## Objectif:
Renvoyez le texte à analyser en entier, sans y changer un seul caractère.

## Texte à analyser:
============
Ancien ministre, cet homme est connu pour avoir proposé que les policiers tirent sur les Gilets Jaunes et que l’Armée, s’agissant des mouvements de jeunes des quartiers, « mette fin à ce saloperies ».
Très excité durant toute une heure, Ferry a développé centralement l’idée que l’IA était « beaucoup plus intelligente que vous et moi » et mille fois plus performante que les humains, dans tous les domaines. Que, couplée avec la robotique, elle allait faire disparaître tous les métiers. D’abord les cadres, puis les ouvriers. L’IA a réponse à tout ! Et attention : l’IA n’est pas un(e) assistant(e) : le couple médecin + IA est MOINS efficace que l’IA seule selon Ferry ! Une affirmation lourde de conséquence. On gêne...
Je me suis dit alors : « Bonne nouvelle ! Si le monde du travail n’a plus besoin de nous, On va pouvoir se promener, faire l’amour, lire, faire de la musique, du vélo, se bronzer au soleil ! ».
C’est vrai ! Si la société produit autant et mieux grâce à la robotique alliée à l’IA où est le problème ? Les marchandises revenant beaucoup moins cher à produire, coûteront d’autant moins.
Il restera du travail : celui qui consiste à programmer l’IA et fabriquer les robots. Mais non ! L’IA se programmera elle-même et les robots se reproduiront ! Il faudra tout de même un peu d’électricité, ou autre source d’énergie… et quelques matériaux, bois ou métal. Quelques mines.
Résumons-nous.
Si la révolution que nous promettent les allumés de l’IA se produit, l’homme sera libéré du travail. Tout ce dont nous avons besoin « un peu de pain, un peu d’étoffe –ainsi que tous les autres soins» (Supervielle) nous sera fourni pour rien.
Mézalor… plus de travail : plus d’exploitation ! Plus de profit ! Plus de richesse ! L’abondance pour tous ? Même pour le bas peuple ? Il est là, le drame qui bouleverse notre philosophe d’État !
============
(Données d’ancrage par coordonnées en pixels)
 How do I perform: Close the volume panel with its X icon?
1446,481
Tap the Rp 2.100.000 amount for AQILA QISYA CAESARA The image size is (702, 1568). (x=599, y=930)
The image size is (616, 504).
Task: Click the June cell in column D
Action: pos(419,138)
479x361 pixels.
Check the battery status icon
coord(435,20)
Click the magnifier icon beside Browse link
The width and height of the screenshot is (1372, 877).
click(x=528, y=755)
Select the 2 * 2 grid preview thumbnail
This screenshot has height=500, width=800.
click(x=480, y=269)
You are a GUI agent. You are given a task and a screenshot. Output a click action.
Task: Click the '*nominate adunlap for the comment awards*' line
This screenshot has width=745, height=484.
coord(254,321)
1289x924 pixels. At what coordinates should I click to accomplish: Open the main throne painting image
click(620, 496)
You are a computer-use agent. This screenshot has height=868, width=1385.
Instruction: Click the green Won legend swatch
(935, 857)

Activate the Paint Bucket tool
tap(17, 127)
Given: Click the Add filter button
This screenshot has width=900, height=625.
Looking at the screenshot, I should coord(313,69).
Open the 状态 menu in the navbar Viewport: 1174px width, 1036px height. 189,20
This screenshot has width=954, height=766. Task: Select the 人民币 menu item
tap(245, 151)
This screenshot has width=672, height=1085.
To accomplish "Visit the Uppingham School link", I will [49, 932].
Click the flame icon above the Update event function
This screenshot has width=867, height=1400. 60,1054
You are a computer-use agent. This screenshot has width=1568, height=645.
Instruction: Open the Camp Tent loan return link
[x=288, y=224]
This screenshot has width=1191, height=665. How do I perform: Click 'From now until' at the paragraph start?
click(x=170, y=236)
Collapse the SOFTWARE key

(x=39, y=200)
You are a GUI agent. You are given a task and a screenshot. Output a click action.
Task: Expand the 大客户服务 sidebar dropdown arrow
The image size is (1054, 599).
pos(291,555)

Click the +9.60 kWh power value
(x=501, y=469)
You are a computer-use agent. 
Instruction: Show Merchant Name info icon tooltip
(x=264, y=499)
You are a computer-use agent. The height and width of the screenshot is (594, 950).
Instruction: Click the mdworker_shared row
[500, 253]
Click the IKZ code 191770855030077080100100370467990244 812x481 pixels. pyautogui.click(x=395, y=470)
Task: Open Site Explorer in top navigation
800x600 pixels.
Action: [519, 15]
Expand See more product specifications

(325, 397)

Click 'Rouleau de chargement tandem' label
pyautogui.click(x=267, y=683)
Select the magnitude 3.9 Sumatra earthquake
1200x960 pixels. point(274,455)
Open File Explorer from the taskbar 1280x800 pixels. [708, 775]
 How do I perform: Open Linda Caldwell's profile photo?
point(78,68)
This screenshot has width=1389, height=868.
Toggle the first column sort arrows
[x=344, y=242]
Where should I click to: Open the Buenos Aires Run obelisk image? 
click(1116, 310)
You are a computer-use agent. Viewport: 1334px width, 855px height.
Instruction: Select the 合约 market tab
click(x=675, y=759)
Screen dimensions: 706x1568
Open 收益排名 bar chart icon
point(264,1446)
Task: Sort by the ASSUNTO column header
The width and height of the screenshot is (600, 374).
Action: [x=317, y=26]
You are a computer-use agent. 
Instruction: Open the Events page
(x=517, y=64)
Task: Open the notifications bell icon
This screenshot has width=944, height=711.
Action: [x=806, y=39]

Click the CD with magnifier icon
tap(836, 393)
============
## Votre solution:
Ancien ministre, cet homme est connu pour avoir proposé que les policiers tirent sur les Gilets Jaunes et que l’Armée, s’agissant des mouvements de jeunes des quartiers, « mette fin à ce saloperies ».
Très excité durant toute une heure, Ferry a développé centralement l’idée que l’IA était « beaucoup plus intelligente que vous et moi » et mille fois plus performante que les humains, dans tous les domaines. Que, couplée avec la robotique, elle allait faire disparaître tous les métiers. D’abord les cadres, puis les ouvriers. L’IA a réponse à tout ! Et attention : l’IA n’est pas un(e) assistant(e) : le couple médecin + IA est MOINS efficace que l’IA seule selon Ferry ! Une affirmation lourde de conséquence. On gêne...
Je me suis dit alors : « Bonne nouvelle ! Si le monde du travail n’a plus besoin de nous, On va pouvoir se promener, faire l’amour, lire, faire de la musique, du vélo, se bronzer au soleil ! ».
C’est vrai ! Si la société produit autant et mieux grâce à la robotique alliée à l’IA où est le problème ? Les marchandises revenant beaucoup moins cher à produire, coûteront d’autant moins.
Il restera du travail : celui qui consiste à programmer l’IA et fabriquer les robots. Mais non ! L’IA se programmera elle-même et les robots se reproduiront ! Il faudra tout de même un peu d’électricité, ou autre source d’énergie… et quelques matériaux, bois ou métal. Quelques mines.
Résumons-nous.
Si la révolution que nous promettent les allumés de l’IA se produit, l’homme sera libéré du travail. Tout ce dont nous avons besoin « un peu de pain, un peu d’étoffe –ainsi que tous les autres soins» (Supervielle) nous sera fourni pour rien.
Mézalor… plus de travail : plus d’exploitation ! Plus de profit ! Plus de richesse ! L’abondance pour tous ? Même pour le bas peuple ? Il est là, le drame qui bouleverse notre philosophe d’État !